In this masterpiece of a sermon, Graham says that the cross means three important things: forgiveness of sin through Christ’s atoning death; God’s great love for humanity; and the exclusivity of salvation through the cross of Christ. In this section on God’s love, Graham says the following:
The cross expresses the great love of God for man. I read a magazine story some time ago about the Duke and Duchess of Windsor, and it said it’s the greatest love story ever told. I disagree. The greatest love story ever told is the story of God’s love for man. Man was created in the image of God. He is the object of God’s everlasting and eternal love. And no matter how dirty and how wicked a man gets, no matter how deep in sin he goes, he cannot go beyond the love of God. He cannot climb higher than the love of God. He cannot go east or west as far as the love of God. God will love you to the grave. He’ll love you to the gates of hell. And God will do everything in his power to save you, if you’ll let him. For God so loved the world that he gave his only begotten Son…
God loves you tonight with an everlasting love. And when he went to the cross, he loved you so much that he stayed there. And because he was God, he had the capacity to call you by name. He said, “There’s Jim.” He’s yet unborn, but you see everything with God is in the eternal present. There’s no past with God. There’s no future with God. It’s all in the present. To you and me, limited by time and space, there’s past present and future. But with God there’s no past and no future—it’s all present. And God, the Lord Jesus Christ, called you by name and said, “I see Billy Graham.” “I see Cliff Barrows.” “I see the moment they were born. I see their whole life, and God said—Jesus said—”I love them. I’m going to stay here for him.” And he died there just as though you were the only person in all the world.
And tonight, when you go out in sin, and you tell a lie, and you commit immorality, and you cheat and you lie and you get angry, he sees you. But in spite of that, he says, “I love you. I love you.” And God is not willing that any should perish but that all should come to repentance.
Notice a couple of theological nuances here. Graham always maintains that nice Arminian balance between God’s initiative and humanity’s responsibility. Echoing Romans 8:38-39, he describes how God’s love is persistent and nearly inescapable.

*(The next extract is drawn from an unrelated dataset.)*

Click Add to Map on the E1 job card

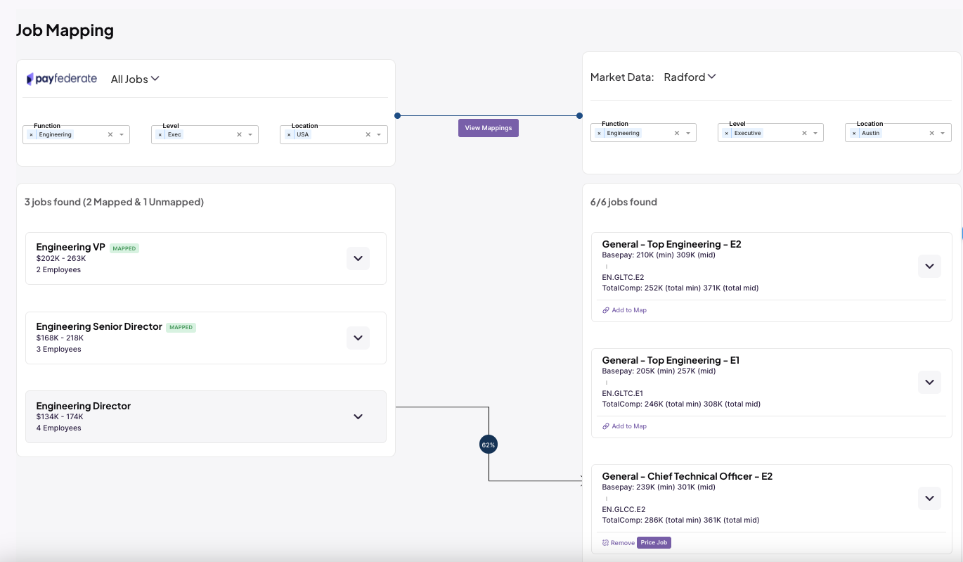click(x=628, y=426)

Yet there is a limit; there is a boundary: God will love you to the grave and to the gates of hell, but not necessarily beyond. Therefore, we must respond to God’s loving offer of salvation now. “God will do anything in his power to save you,” Graham says, before adding this critical qualifier: “if you’ll let him.” In other words, God will do anything to save us, short of overriding our free will.

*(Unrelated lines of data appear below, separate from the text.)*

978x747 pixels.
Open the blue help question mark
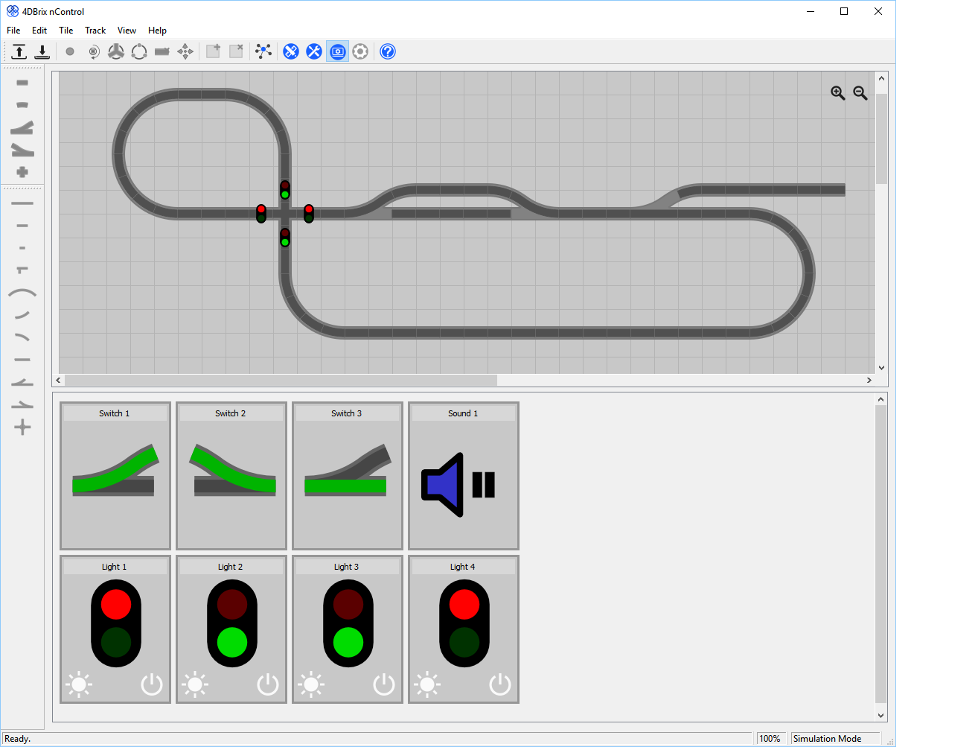point(388,51)
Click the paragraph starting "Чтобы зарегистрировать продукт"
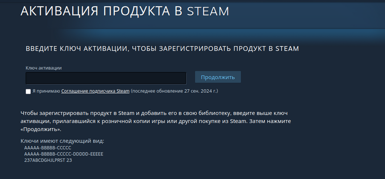 point(156,122)
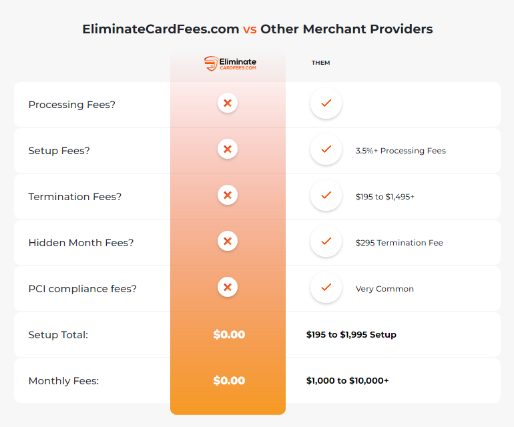Screen dimensions: 514x427
Task: Click the checkmark icon in Processing Fees row
Action: click(x=326, y=103)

Later in the sermon he defines repentance as a willingness to repent from our sin. “Now notice I said ‘willing.’ You can’t give up your sins by yourself. But if you’re willing, God will help you. All you need to do is be willing.” Again, Graham always emphasizes our need to respond to the grace that God freely offers us.
To listen to the sermon, click the play button above or right-click here to download as a separate mp3 file.
Click here for Part 1.
Click here for Part 2.
Click here for Part 3.
Click here for Part 4.
Click here for Part 5.
Click here for Part 6.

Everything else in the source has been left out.